> **TASK INPUT**
==========
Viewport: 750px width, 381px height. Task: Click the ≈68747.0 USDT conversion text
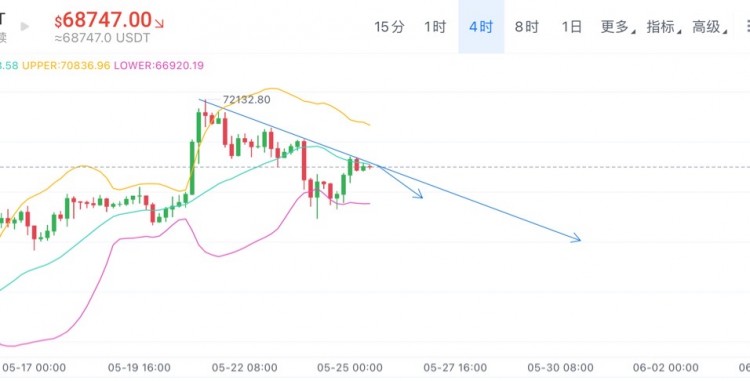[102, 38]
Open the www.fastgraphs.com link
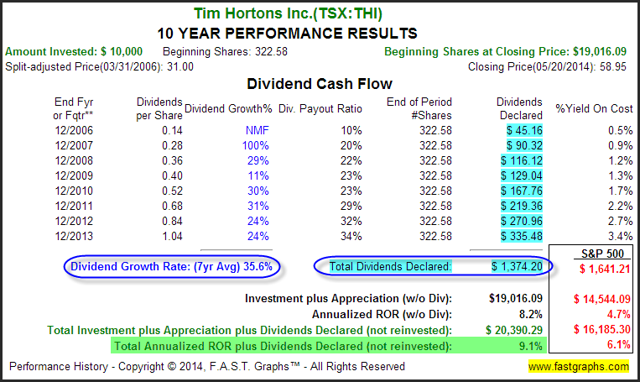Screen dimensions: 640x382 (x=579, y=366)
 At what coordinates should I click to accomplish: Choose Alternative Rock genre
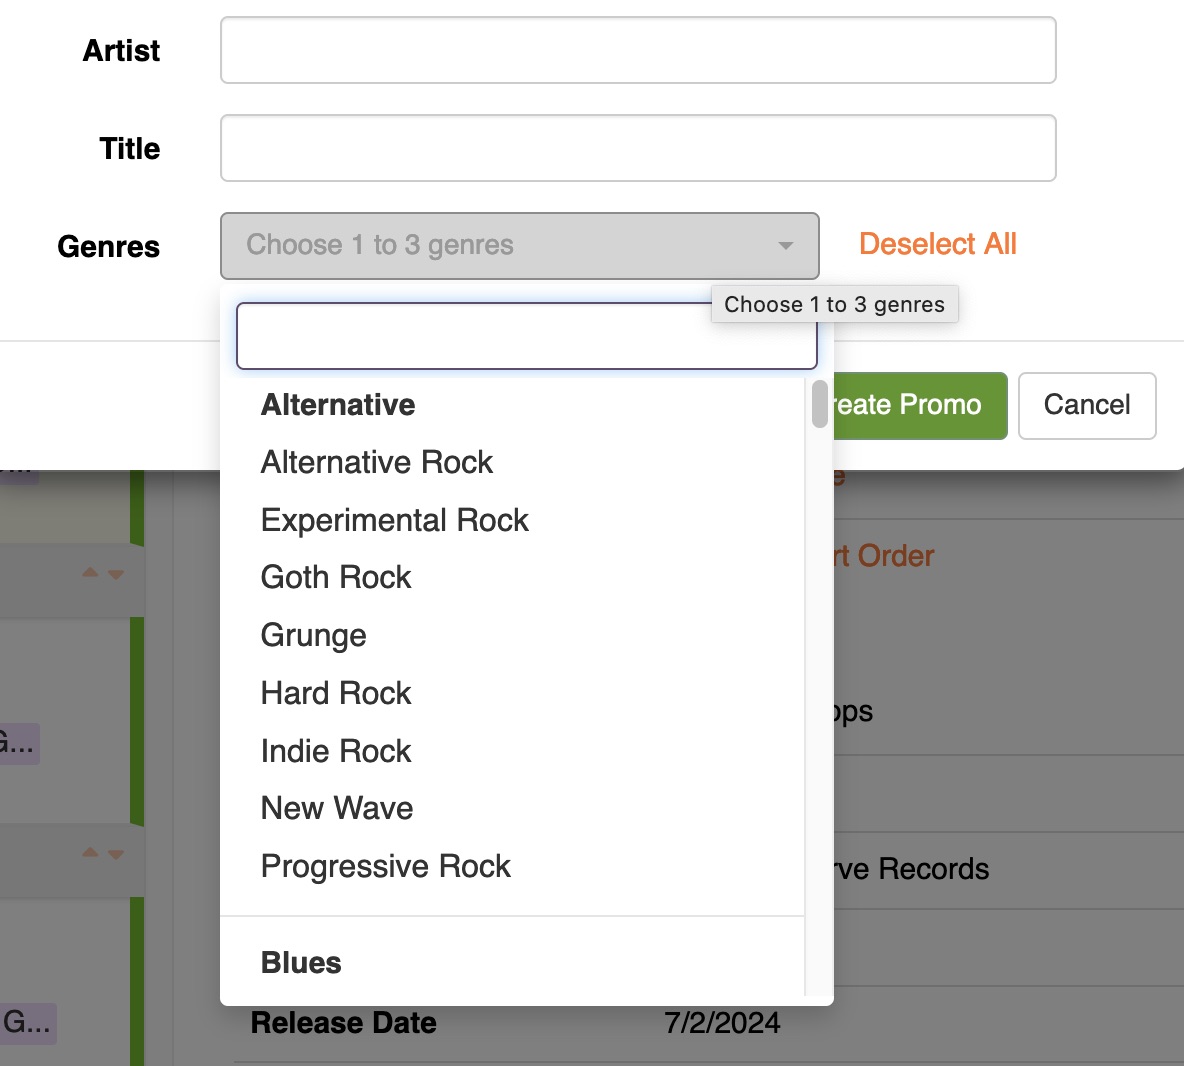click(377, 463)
==========
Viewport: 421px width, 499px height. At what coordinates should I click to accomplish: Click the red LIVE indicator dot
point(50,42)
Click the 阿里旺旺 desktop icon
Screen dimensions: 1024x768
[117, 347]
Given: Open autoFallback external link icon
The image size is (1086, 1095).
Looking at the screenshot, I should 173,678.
==========
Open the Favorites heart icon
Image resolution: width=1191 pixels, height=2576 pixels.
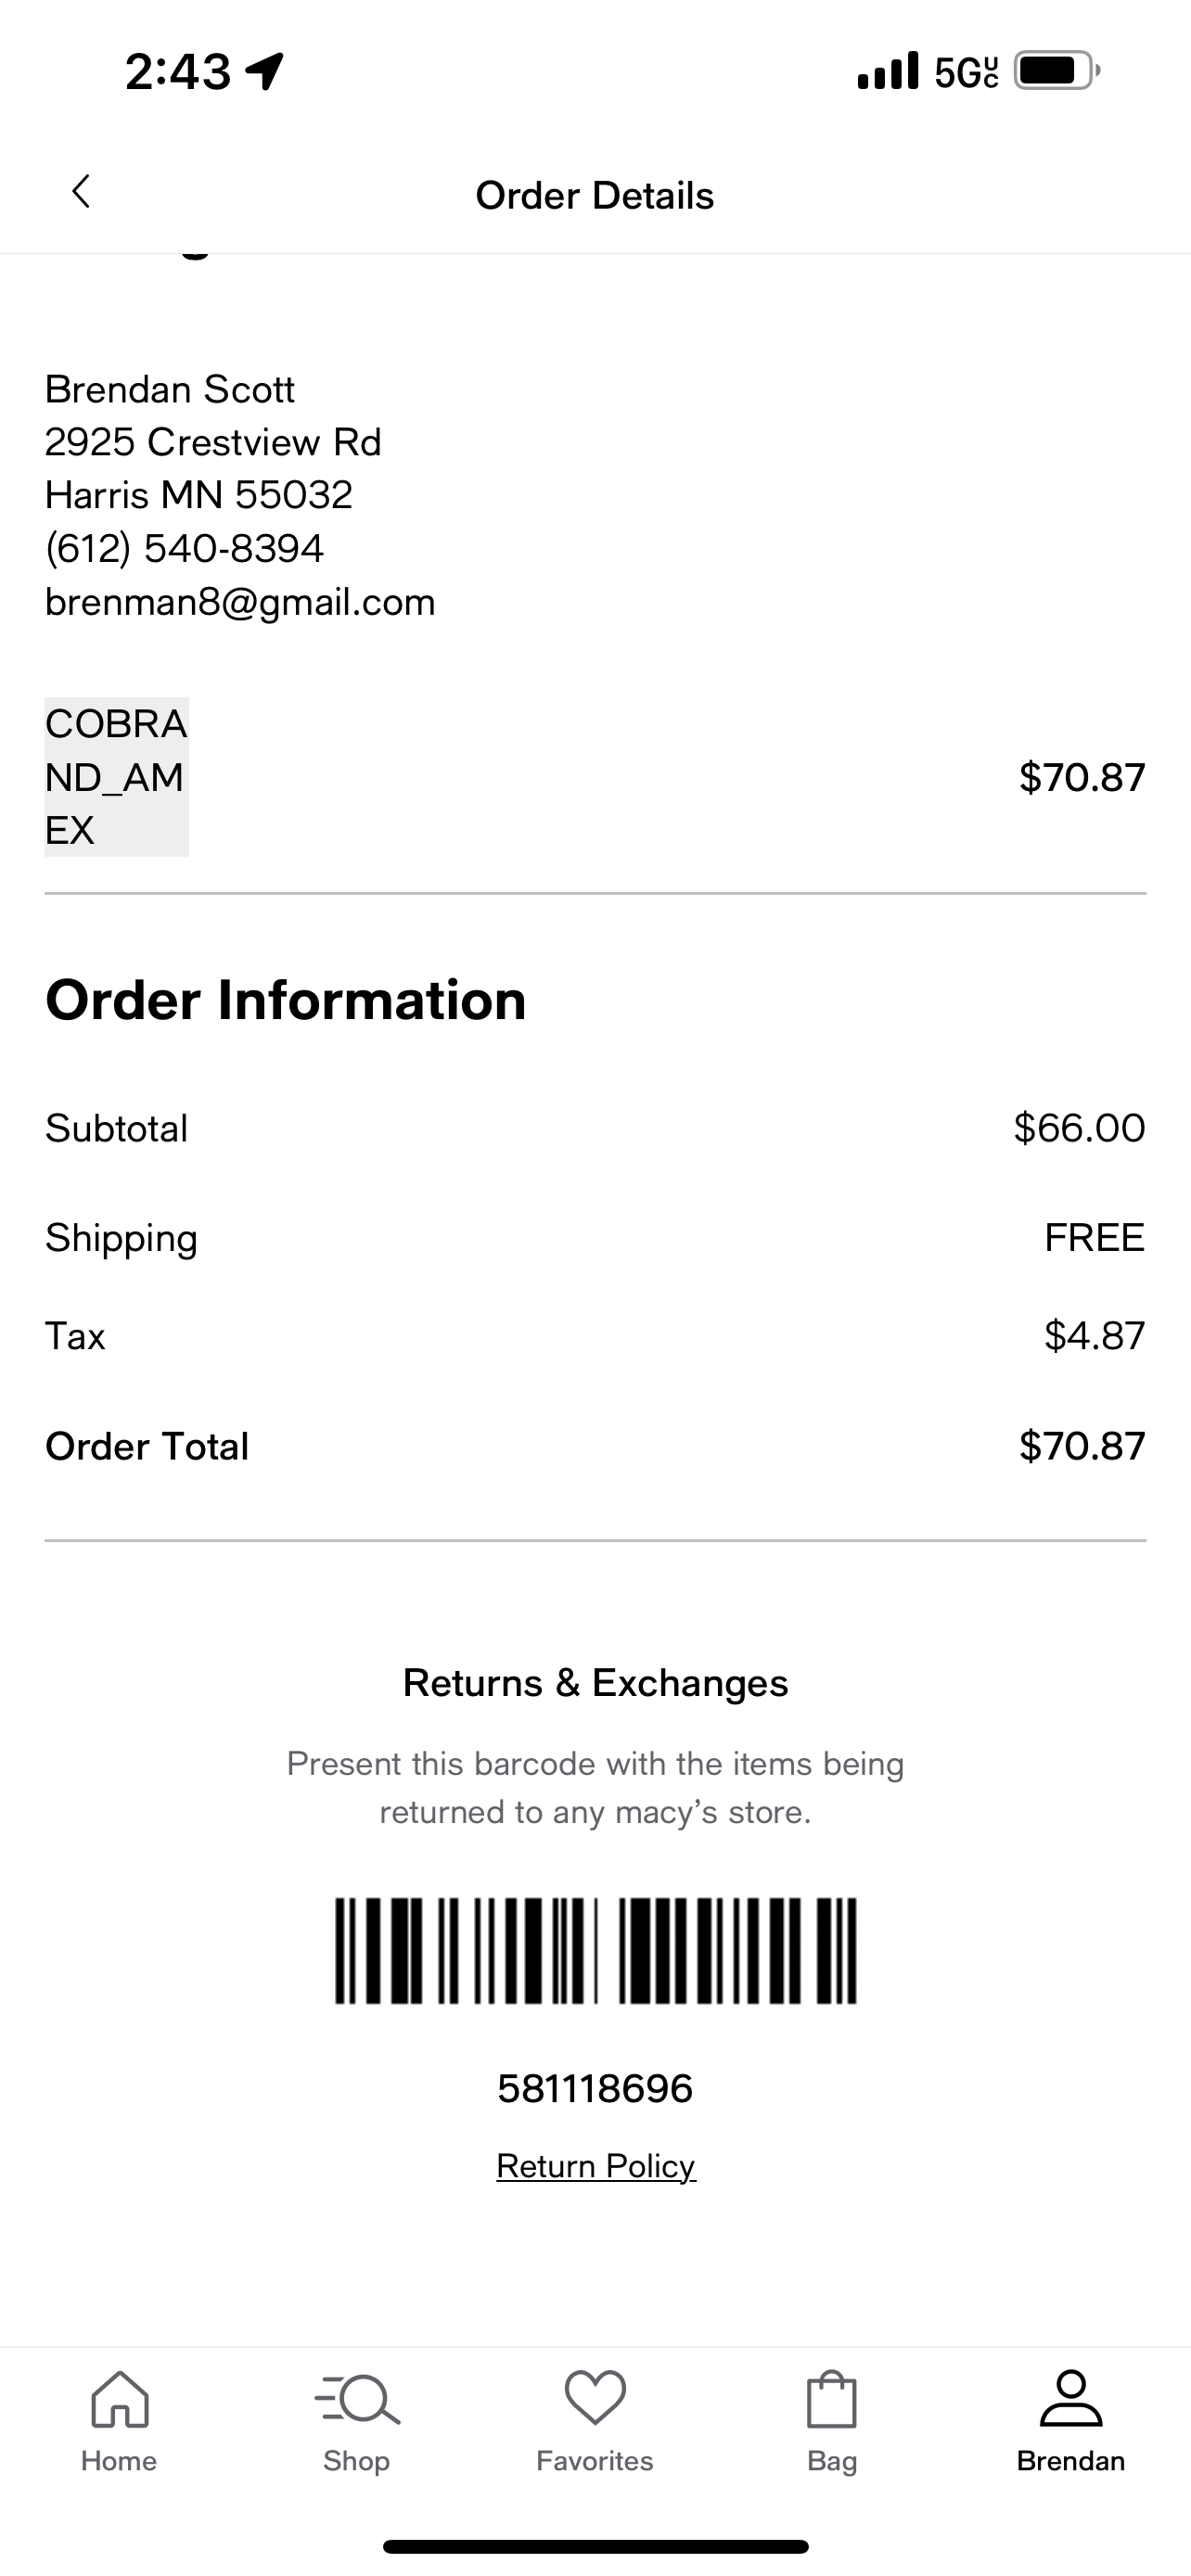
==========
Starting at the line that contains "Open the Favorites heart icon" and stopping after the line that contains "Image resolution: width=1191", write out every line exactly as it appears above, and no other line.

Open the Favorites heart icon
Image resolution: width=1191 pixels, height=2576 pixels.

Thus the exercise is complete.